Reclaiming: The main cause of tension loss with wood frames stems from the way the frames are recycled for future use. Frames are generally reclaimed and processed with water and various cleaning solutions to strip off the old emulsion. In some cases, the frames are even placed in soaking tanks to soften the emulsion to the point where it can be easily sprayed off of the screen. The problem is that wood absorbs the water and cleaning liquids, which can reduce the frame's ability to withstand the stress imposed by a tightly stretched screen.
All frame types will bend inward to some degree under stress from a tensioned screen, which will cause the tension to drop. With wood frames, if the sidebars have too small a cross section, or if the frame is exposed to moisture and/or heat, the chance of deflection increases. Under stress from the screen, the wood (especially along the frame's longer sides) tends to bend inward. This condition, known as beam deflection, occurs to some degree with all frames, including rigid and retensionable metal types. But the tendency of wood frames to absorb water makes them most susceptible to this problem.
The more a frame deflects, the more relaxed the mesh will become. So a screen that was perfectly acceptable when affixed to a dry wood frame may become unacceptable after the screen goes through processing, cleaning, or reclaiming. And if the wood bends while it's wet, the frame rarely returns to its original shape, even if the screen fabric is removed.

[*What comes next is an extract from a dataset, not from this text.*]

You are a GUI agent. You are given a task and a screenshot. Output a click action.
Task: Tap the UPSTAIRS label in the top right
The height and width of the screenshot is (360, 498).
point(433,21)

Heat: Screens are often dried in heated cabinets or rooms that have dehumidifiers, which also create heat. The problem is that hot wood is not as strong as cool wood. Consequently, the frame's tendency to bend inward can become even more serious when it is hot. You can see evidence of this phenomena by observing old farm buildings with sway-backed roofs. Sagging roof lines are especially prevalent when the roof trusses are sheathed with tin. The reason is obvious--it is hotter under the tin roof. With wood screen frames, the presence of moisture only compounds the problem.